TASK – Copy out each line of the listing below that contains the string "pixels".

DATA FOR PROCESSING –
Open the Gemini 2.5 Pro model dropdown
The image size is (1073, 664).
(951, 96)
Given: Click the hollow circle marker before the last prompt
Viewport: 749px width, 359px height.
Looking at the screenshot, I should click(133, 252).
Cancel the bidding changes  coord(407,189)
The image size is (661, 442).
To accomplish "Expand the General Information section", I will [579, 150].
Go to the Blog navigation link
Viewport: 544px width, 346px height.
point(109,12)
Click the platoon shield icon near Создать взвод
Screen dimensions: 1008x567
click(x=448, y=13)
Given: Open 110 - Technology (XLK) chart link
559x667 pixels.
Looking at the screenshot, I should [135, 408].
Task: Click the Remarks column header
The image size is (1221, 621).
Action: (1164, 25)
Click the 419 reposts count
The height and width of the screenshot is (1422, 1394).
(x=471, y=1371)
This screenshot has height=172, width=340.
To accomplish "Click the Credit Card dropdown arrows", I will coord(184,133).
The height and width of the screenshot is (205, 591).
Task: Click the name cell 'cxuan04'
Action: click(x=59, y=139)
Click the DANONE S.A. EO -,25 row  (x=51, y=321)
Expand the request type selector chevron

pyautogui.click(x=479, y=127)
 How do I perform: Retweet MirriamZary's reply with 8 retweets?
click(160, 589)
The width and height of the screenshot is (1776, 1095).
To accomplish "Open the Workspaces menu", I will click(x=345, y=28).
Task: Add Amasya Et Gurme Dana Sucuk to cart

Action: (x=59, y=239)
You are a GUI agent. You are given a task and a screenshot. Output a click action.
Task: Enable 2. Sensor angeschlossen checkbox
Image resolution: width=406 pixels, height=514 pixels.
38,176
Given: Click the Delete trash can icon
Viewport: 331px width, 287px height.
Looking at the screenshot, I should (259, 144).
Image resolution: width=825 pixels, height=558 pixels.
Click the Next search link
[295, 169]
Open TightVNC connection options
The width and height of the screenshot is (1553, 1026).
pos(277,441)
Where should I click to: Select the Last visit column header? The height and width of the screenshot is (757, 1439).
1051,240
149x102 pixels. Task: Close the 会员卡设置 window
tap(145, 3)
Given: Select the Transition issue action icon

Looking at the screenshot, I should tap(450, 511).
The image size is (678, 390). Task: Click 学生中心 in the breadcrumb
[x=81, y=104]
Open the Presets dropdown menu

RESPONSE TO THIS TASK –
559x667 pixels.
Image resolution: width=406 pixels, height=514 pixels.
Image resolution: width=825 pixels, height=558 pixels.
149x102 pixels. Task: Close the 会员卡设置 window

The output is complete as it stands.